→ Exercice
Mettez à jour le passage du jugement qui commence par les mots contenant « [1]                       Il s’agit » et se termine par « accueillant son appel. », puis recopiez-le. Remplacez-y « requête » par « demande ».

Référence : 2013 CAF 138

 

CORAM :      LE JUGE PELLETIER

                        LA JUGE GAUTHIER

                        LE JUGE WEBB

 

ENTRE :

WILLIAM JAMES LOUGHEED

appelant

et

SA MAJESTÉ LA REINE

intimée

 

 

 

Audience tenue à Toronto (Ontario), le 22 mai 2013.

Jugement rendu à Ottawa (Ontario), le 28 mai 2013.

 

MOTIFS DU JUGEMENT :                                                                        LE JUGE PELLETIER

Y ONT SOUSCRIT :                                                                                   LA JUGE GAUTHIER

                                                                                                                               LE JUGE WEBB

 



Date : 20130528

Dossier : A-446-11

Référence : 2013 CAF 138

 

CORAM :      LE JUGE PELLETIER

                        LA JUGE GAUTHIER

                        LE JUGE WEBB

 

ENTRE :

WILLIAM JAMES LOUGHEED

appelante

et

SA MAJESTÉ LA REINE

intimée

 

 

MOTIFS DU JUGEMENT

LE JUGE PELLETIER

 [1]                       Il s’agit d’un appel du rejet de la requête de l’appelant par laquelle il sollicite diverses réparations, dont une conclusion d’outrage au tribunal de la part de l’intimée relativement à la production de documents. Monsieur Lougheed sollicite également un jugement sommaire accueillant son appel.

→ Données affichées
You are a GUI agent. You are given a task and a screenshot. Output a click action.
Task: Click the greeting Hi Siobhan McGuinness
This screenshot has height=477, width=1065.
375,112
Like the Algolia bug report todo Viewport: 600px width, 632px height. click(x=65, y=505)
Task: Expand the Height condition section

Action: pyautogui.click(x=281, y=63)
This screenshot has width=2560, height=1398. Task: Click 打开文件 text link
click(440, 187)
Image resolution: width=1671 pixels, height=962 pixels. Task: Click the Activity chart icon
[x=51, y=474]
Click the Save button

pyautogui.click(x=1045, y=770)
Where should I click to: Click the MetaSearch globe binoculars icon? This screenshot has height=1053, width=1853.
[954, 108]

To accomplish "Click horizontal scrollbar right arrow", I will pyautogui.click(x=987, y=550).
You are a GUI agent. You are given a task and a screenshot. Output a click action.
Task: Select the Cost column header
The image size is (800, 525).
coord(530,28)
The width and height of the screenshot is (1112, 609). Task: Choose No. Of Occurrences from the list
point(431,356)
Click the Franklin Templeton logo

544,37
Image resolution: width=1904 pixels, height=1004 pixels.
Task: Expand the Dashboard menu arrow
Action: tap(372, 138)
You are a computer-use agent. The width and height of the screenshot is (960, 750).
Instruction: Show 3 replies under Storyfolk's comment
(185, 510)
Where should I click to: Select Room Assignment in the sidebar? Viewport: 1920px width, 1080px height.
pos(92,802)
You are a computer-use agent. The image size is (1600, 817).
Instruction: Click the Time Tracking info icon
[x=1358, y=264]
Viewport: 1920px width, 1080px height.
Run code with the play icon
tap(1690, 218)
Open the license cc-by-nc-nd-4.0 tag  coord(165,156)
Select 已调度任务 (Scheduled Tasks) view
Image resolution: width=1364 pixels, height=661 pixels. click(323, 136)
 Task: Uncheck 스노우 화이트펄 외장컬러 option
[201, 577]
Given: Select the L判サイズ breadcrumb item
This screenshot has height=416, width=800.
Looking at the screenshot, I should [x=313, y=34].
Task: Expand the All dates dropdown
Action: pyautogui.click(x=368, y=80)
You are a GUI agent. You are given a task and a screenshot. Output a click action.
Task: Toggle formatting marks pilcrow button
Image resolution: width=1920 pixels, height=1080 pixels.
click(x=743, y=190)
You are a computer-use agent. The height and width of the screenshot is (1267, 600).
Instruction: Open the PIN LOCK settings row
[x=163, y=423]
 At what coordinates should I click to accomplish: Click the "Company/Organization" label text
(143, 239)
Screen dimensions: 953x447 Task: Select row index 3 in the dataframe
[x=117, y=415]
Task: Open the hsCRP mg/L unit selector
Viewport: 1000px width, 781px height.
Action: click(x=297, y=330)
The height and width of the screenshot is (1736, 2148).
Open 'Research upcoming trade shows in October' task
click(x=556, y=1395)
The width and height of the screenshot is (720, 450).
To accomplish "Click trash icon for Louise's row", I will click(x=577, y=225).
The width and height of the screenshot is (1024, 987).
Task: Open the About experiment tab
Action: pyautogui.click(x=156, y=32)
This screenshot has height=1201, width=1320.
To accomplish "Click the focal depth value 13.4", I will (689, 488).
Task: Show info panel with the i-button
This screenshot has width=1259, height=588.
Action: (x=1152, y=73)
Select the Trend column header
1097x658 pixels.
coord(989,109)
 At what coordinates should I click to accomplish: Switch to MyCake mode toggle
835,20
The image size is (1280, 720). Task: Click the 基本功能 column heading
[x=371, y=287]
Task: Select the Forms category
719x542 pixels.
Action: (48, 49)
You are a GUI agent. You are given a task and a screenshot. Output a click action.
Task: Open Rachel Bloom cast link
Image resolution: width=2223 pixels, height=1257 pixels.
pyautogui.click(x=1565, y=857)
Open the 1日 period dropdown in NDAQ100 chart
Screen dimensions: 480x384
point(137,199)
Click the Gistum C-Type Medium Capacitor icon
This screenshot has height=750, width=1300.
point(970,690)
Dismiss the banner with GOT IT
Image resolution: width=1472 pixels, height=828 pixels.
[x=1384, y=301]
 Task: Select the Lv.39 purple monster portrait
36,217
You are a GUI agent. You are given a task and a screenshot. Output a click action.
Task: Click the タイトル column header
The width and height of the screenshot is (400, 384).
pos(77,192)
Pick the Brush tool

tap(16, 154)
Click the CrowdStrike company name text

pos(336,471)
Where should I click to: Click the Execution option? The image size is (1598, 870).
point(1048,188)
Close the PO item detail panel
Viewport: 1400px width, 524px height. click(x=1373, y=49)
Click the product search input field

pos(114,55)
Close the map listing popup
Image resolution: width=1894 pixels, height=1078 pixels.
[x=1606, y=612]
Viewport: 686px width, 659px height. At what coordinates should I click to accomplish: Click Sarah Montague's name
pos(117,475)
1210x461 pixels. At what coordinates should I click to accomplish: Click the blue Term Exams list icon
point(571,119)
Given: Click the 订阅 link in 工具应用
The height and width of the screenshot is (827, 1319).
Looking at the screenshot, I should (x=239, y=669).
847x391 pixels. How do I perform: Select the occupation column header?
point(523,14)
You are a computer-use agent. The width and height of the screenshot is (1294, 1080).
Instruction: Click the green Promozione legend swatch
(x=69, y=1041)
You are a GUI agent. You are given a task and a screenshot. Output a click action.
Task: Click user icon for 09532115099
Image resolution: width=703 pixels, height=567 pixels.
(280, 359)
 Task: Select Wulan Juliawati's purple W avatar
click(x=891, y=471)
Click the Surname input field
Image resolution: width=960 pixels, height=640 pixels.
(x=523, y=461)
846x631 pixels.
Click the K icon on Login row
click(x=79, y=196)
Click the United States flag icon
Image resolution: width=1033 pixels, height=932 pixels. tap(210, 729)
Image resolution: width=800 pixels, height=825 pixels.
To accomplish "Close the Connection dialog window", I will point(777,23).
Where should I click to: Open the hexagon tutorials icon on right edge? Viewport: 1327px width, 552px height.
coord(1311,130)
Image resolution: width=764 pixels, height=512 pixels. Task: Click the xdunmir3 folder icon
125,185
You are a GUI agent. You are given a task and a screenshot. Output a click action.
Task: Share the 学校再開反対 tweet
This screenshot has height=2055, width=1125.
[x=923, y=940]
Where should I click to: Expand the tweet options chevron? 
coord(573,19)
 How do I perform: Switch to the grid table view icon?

→ Corrigé
[1]                       Il s’agit d’un appel du rejet de la demande de l’appelant par laquelle il sollicite diverses réparations, dont une conclusion d’outrage au tribunal de la part de l’intimée relativement à la production de documents. Monsieur Lougheed sollicite également un jugement sommaire accueillant son appel.